Median RFS: 8.69 months.
Cumulative RFS Rates: 41.6% at 1 year, 32.8% at 2 years, and 24.1% at 3 years.
Recurrence Patterns:
Intra-hepatic metastasis alone: 53.6%
Extra-hepatic recurrence alone: 25.0%
Combined intra- and extra-hepatic: 21.4%
Factors Predicting Poor RFS
Independent factors associated with poor recurrence outcomes after surgery include:
Serum Alk-P level ≥ 100 U/L.
Presence of macrovascular invasion.
Ishak modified histologic activity index ≥ 3.
Discussion and Study Limitations
Clinical Implications
The data suggests that for treatment-naïve HCC patients with tumor rupture, SR provides an "acceptable long-term outcome." While TACE is often the first-line choice for immediate hemostasis in hemodynamically unstable patients, it does not provide long-term survival benefits unless followed by surgical resection. The study notes: "Patients with ruptured HCC should be considered to undergo SR if they have no contraindication, regardless of what therapies they received at the beginning of rupture event."
Limitations
Retrospective Design: Potential selection bias, particularly as patients in better physical condition were more likely to be selected for SR.

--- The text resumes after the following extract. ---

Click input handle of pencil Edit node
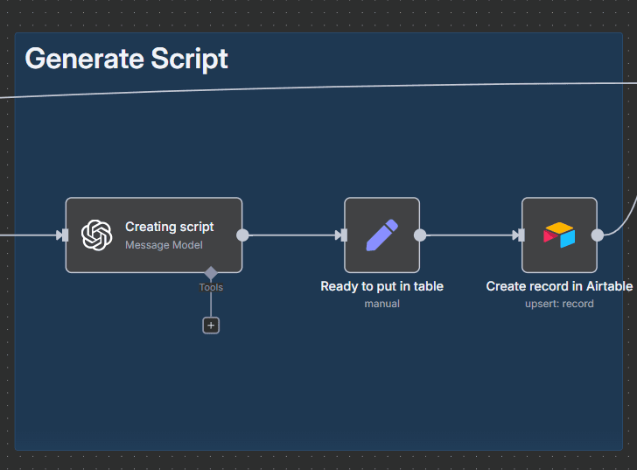637x470 pixels. pyautogui.click(x=342, y=235)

Geographic Specificity: The cohort primarily consisted of Asian patients with viral hepatitis-related HCC; results may vary for other ethnicities or non-viral etiologies.
Systemic Therapy: The impact of recent advances in systemic therapies (TKIs and ICIs) could not be fully assessed due to the diverse regimens used in the cohort after tumor progression.

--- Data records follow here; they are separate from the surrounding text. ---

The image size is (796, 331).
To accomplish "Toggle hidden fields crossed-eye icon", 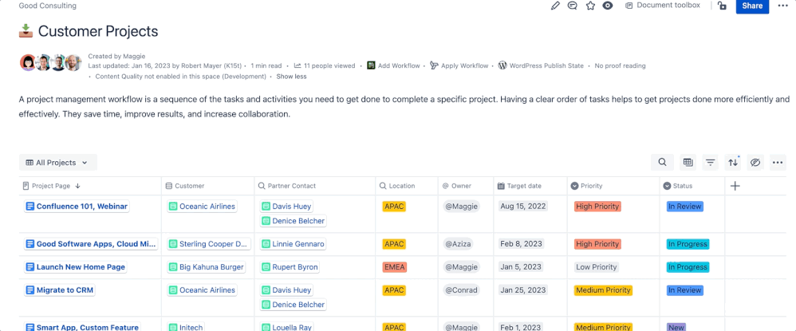I will tap(755, 163).
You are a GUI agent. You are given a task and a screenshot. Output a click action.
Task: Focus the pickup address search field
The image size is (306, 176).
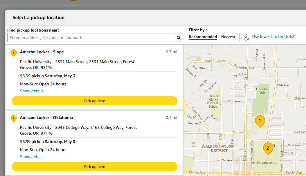pyautogui.click(x=91, y=38)
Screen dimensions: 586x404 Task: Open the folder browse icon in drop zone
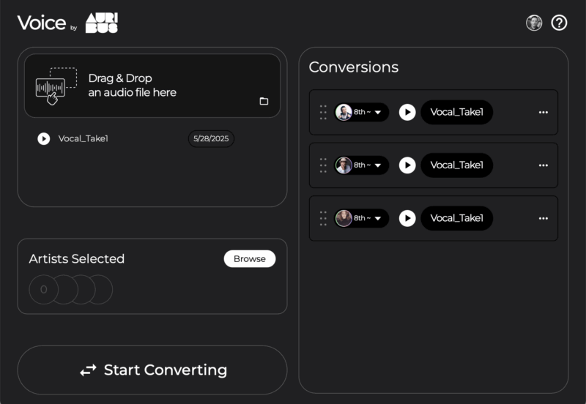coord(264,101)
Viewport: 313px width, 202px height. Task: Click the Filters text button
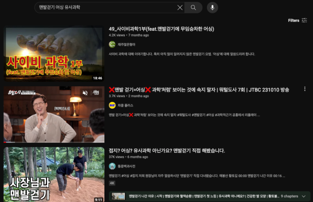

Follow-up Disparity: The median follow-up was 34.1 months for the SR group but only 2.6 months for the non-SR group, reflecting the high early mortality rate in non-surgical cases.
Conclusion
Surgical resection is the optimal treatment modality for patients with treatment-naïve HCC and tumor rupture at diagnosis, leading to a 5-year OS rate of 55.1%. Non-surgical interventions, including TACE without follow-up surgery, offer poor prognoses with near-zero survival at four years. Sequential combination therapy (TACE followed by SR) is a viable alternative to SR alone, offering similar long-term outcomes.